- _PAGE TEXT_:
Background colors and images
Background color
- You can control the background color of your Web page, although some
browsers support a user-defined color which will override the color
specified in a page.
To specify a color, you must know its hexadecimal value. If you
can find the color's RGB (red, green, blue) number, you can convert
it to hexadecimal using a Web-based converter at:
http://www.telacommunications.com/nutshell/rgbform.htm
-
Yahoo has a page of links to helpful color information:
http://dir.yahoo.com/Arts/Design_Arts/Graphic_Design/Web_Page_Design_and_Layout/Color_Information/
-
- In this example, the color 00FFFF (no red, maximum green and blue)
is light blue. You must specify the color value in the body tag like
this:
<body bgcolor="#OOFFFF">
See this page with the OOFFFF color in the
background.
Background images
- You can also put a background image on your page by specifying the
image name in the <body> tag. The image will be tiled to fit the
page. You can get some ideas for backgrounds by looking at other pages
on the Web or by looking at collections of images such as Netscape's
Background Sampler. Background images can be in GIF or JPEG format.

- _GIVEN DATA_:
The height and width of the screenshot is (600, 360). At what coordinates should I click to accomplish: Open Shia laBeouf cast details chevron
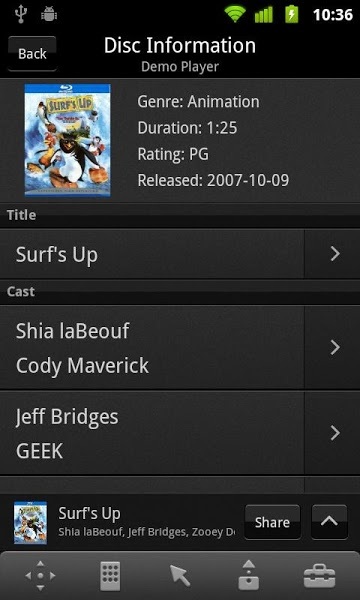[335, 347]
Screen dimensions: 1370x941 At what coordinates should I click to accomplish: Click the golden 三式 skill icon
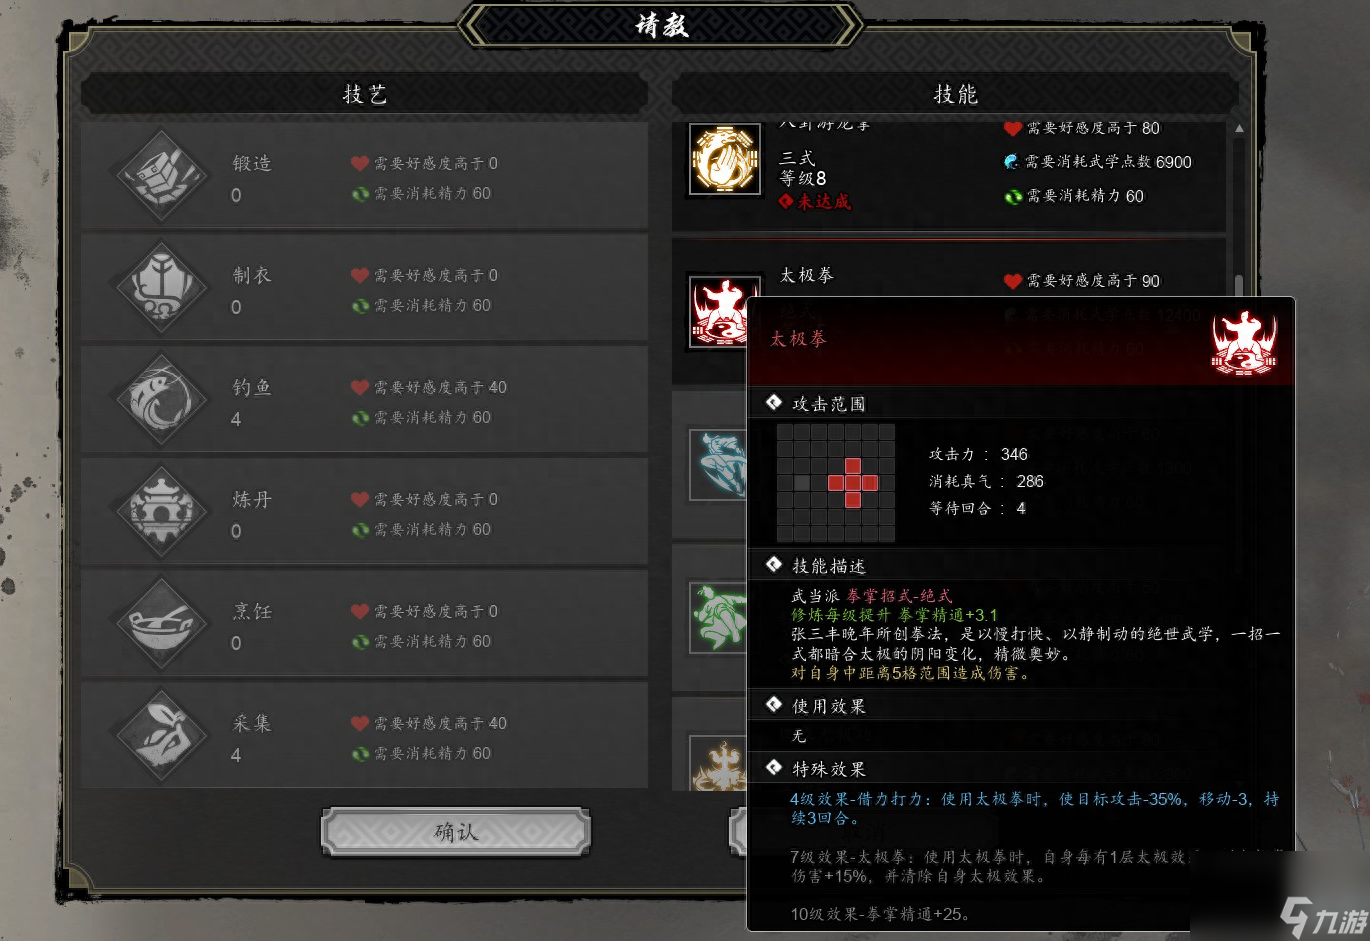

- _TASK INSTRUCTIONS_:
1. Answer these questions using the page on background colors and images.
(a) What value of a color must you know in order to specify it?
(b) What happens to a background image so that it fits the page?
(c) In which formats can background images be?
2. Repeat the page on background colors and images word for word, from "Background colors and" up to and including "specified in a page.".
You will not need any of the data.

- _EXPECTED OUTPUTS_:
1.
(a) Its hexadecimal value.
(b) It is tiled.
(c) GIF or JPEG.

2.
Background colors and images
Background color
- You can control the background color of your Web page, although some
browsers support a user-defined color which will override the color
specified in a page.